It’s all about communication. And if your communication is rubbish, Karen Tang, head of sales, customer success and support at Prezi, is here to help with some handy hints.
Research from Forrester in 2015 revealed that 30 per cent of B2B buyers made half of their purchases online. With that number set to hit 56 per cent in 2017, there’s a clear need for businesses to adapt to new buying behaviours. While there’s a myriad of advice on how to do this, all signs seem to point to one crucial step: aligning sales and marketing departments.
An alignment strategy can be difficult, but not impossible. Here are the top actions businesses can take to get their sales and marketing teams to understand each other and work in unison.
Stop sending mixed messages
Marketers and salespeople are often individually focused, doing whatever it takes to reach their goals at the month’s end. While this resourceful approach is often admired, it can also put the business in danger of sending so many inconsistent messages that it backfires on the company. If a salesperson and marketing rep never communicate, but they are trying to land the same sale, you can bet that unnecessary emails will be building up.
Prospects who are given mixed messages can only be expected to have one reaction — mixed feelings. To ensure all products and services are spoken about in the same way, your business should create a master company overview. This document should be appropriately designed, easily accessible and include all relevant customer information about products and services, along with sales and marketing processes, to ensure that your teams are on the same page.

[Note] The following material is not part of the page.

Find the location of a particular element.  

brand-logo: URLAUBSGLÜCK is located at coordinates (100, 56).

Tell a relevant, compelling story
Pulling content together and defining it is one thing, talking about it is another. Sales and marketing teams will need to know how and when to share information when drawing from the same hub.

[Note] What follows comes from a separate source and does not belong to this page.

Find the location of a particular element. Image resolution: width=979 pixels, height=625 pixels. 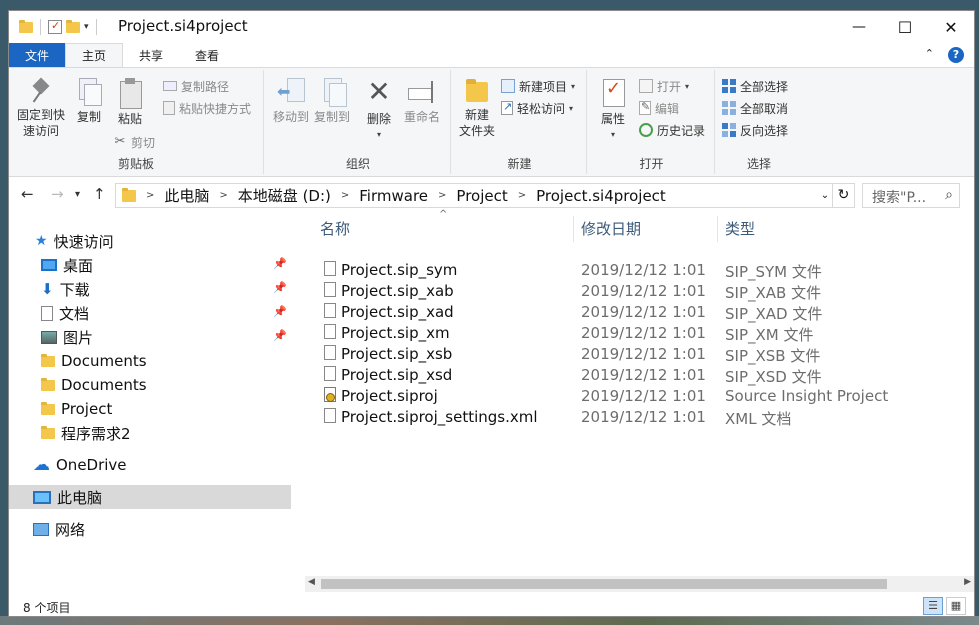

properties-icon is located at coordinates (55, 26).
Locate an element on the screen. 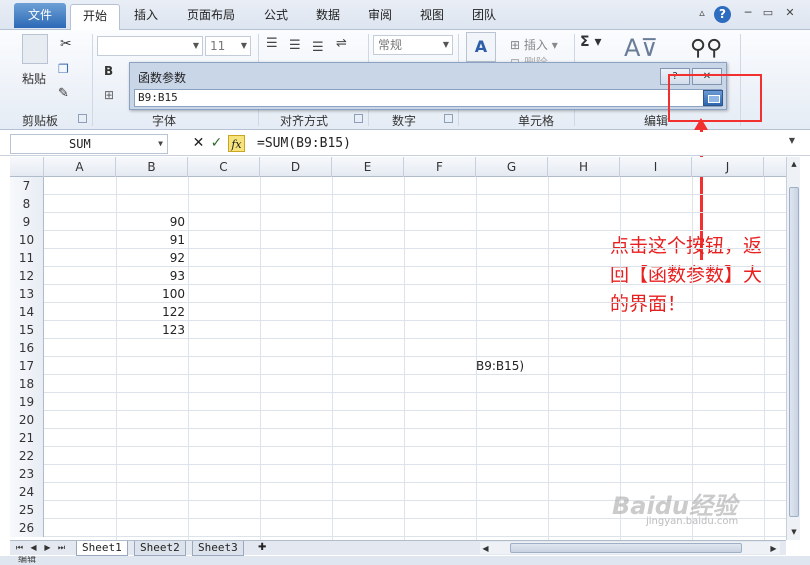 Image resolution: width=810 pixels, height=565 pixels. row-header: 17 is located at coordinates (27, 366).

When communicating with new business leads, it helps to tell a story, rather than just listing products and features. To help your teams communicate with prospects effectively, focus on creating interesting narratives out of customer stories. With this information readily available, your teams can tell relevant stories, about how a customer had similar pain points to the prospect in question, before seeking to remedy them.

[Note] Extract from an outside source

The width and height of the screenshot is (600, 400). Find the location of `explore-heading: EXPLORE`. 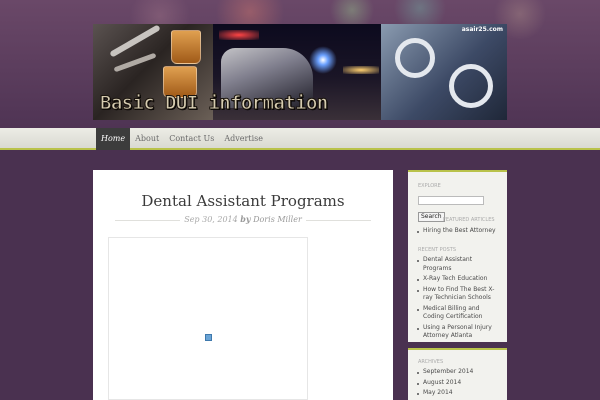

Encouraging storytelling in your business creates a natural convergence between teams, as both sales and marketing will depend on each other to provide the complete picture. To ensure that your team remembers narratives clearly, try using visuals in your overview to aid memory recall.
Your company might have a brilliant, comprehensive overview available to your staff. But if it’s not easily discoverable, then what good is it?
Misunderstandings around how much information is available within a business can be a common problem for companies whose departments don’t communicate. Leaders and executives can combat this dilemma, by pushing education, running training sessions and taking the time to coach employees. This way, teams will come together naturally over shared knowledge.
But, don’t let your staff become complacent or slip back into old behaviours. Share new insights as they come through, and make sure you’re doing it in an interesting way.